In an irregular default judgment, on the other hand, judgment will have been entered against a defendant who has not been served or properly served with summons to enter appearance. In such a situation, the default judgment is set aside ex debito justitiae, as a matter of right. The court does not even have to be moved by a party once it comes to its notice that the judgment is irregular; it can set aside the default judgment on its own motion. In addition, the court will not venture into considerations of whether the intended defence raises triable issues or whether there has been inordinate delay in applying to set aside the irregular judgment. The reason why such judgment is set aside as of right, and not as a matter of discretion, is because the party against whom it is entered has been condemned without notice of the allegations against him or an opportunity to be heard in response to those allegations. The right to be heard before an adverse decision is taken against a person is fundamental and permeates our entire justice system. (See Onyango 0100 v. Attorney General [1986-19891 EA 456)’.
The law and procedure is clear that where a party has failed to enter appearance or filed a defence within the stipulated period, then such a party can move the court to set aside the ex parte proceedings. It is also within the court’s discretion to look at each case on its own merits and decide whether such party meets the threshold for setting aside ex parte judgments. A party cannot be allowed to disregard court processes and come to court to set aside what has been done regularly as per the set down procedures. Such party cannot take steps backward to fulfill his or her own omission or commission. The court is cognizant of the fundamental right to be heard which must be guarded but it must also not lose sight of the right to access to justice for all which should be dispensed expeditiously.

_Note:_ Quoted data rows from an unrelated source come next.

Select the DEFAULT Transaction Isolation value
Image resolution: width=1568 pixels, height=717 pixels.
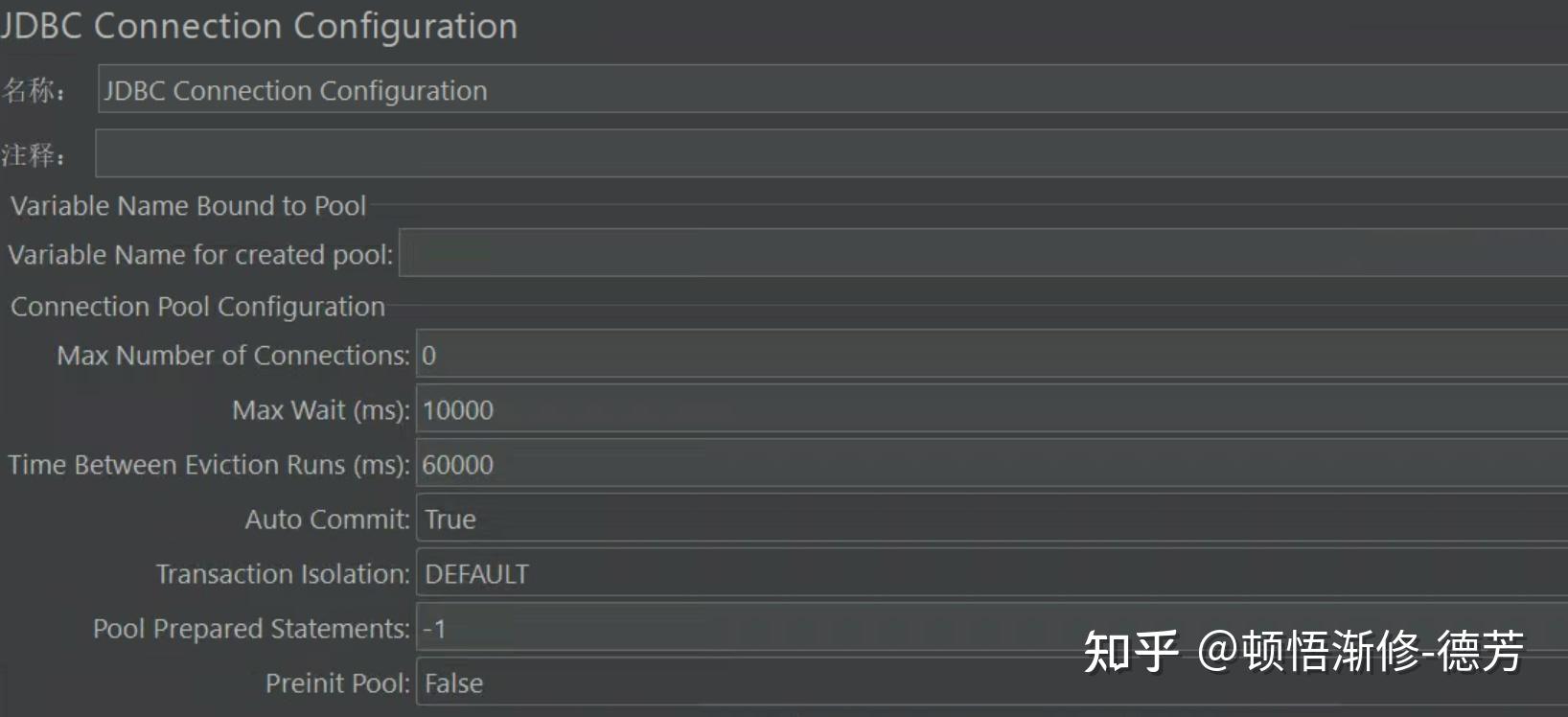pos(475,573)
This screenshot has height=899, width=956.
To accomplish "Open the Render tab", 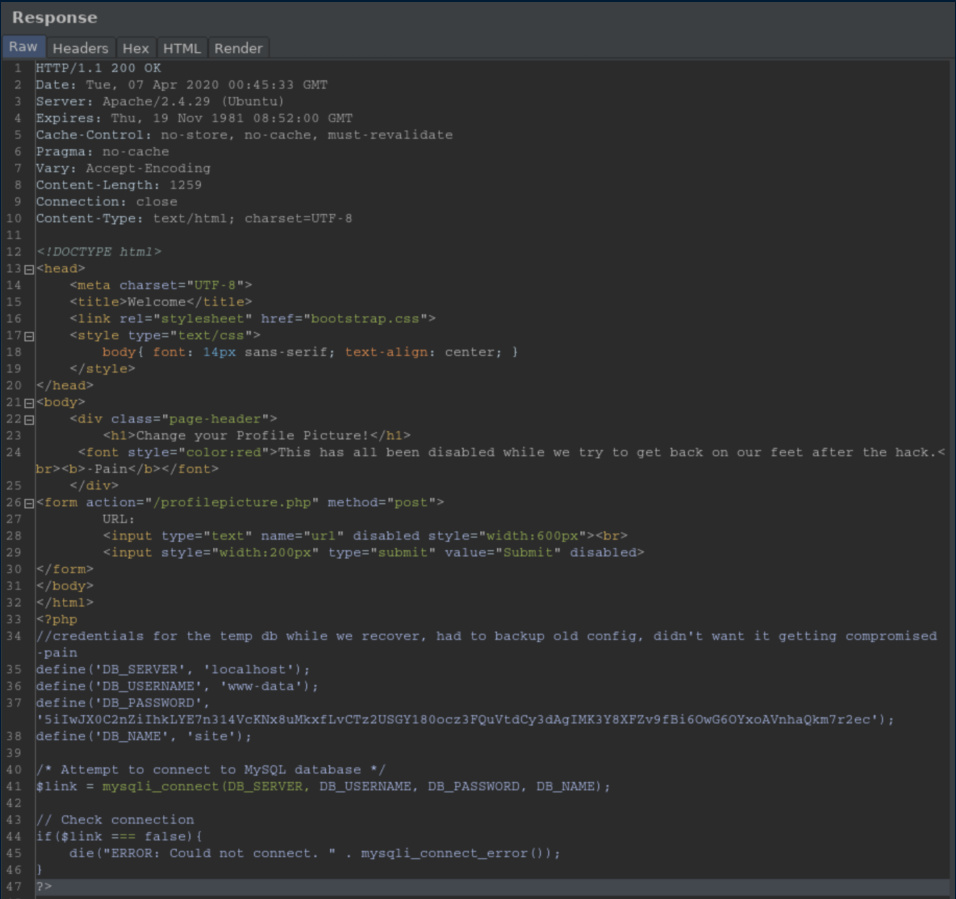I will (238, 48).

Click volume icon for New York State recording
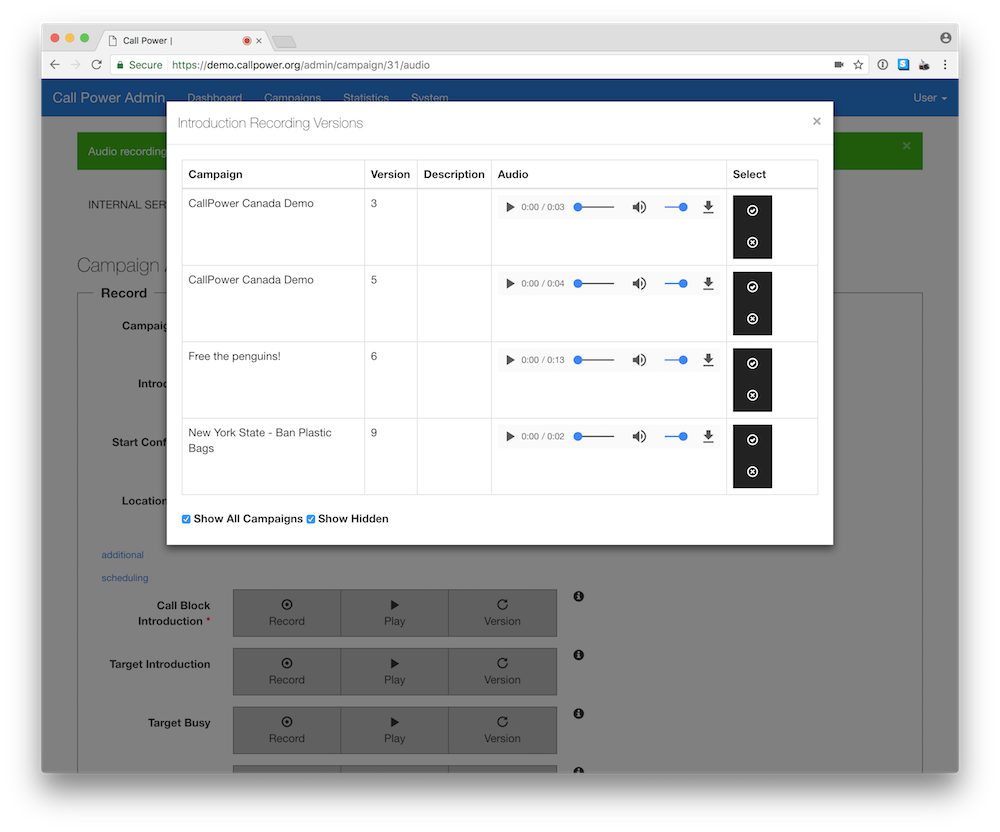click(639, 437)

On the issue of stay of execution, the court is aware of E & L CASE NO 16 OF 2020 filed by the applicant as it is also pending for ruling before the court. As I had stated earlier that the applicant cannot be allowed to file a duplicate case with the same prayer to try and circumvent the court processes and the doctrine of res judicata. I notice in the case that a title has already been issued in the name of the respondent in the implementation of the decree and therefore there is nothing to stay. Courts do not grant orders in vain as they are meant to be implemented. That is exactly what the respondent did by enforcing the orders of the court. The court cannot stay what has already happened. I will therefore not go into whether the applicant has met the threshold for grant od stay of execution.
I have considered the application the supporting and replying affidavits and come to the conclusion that the application lacks merit and is therefore dismissed with costs.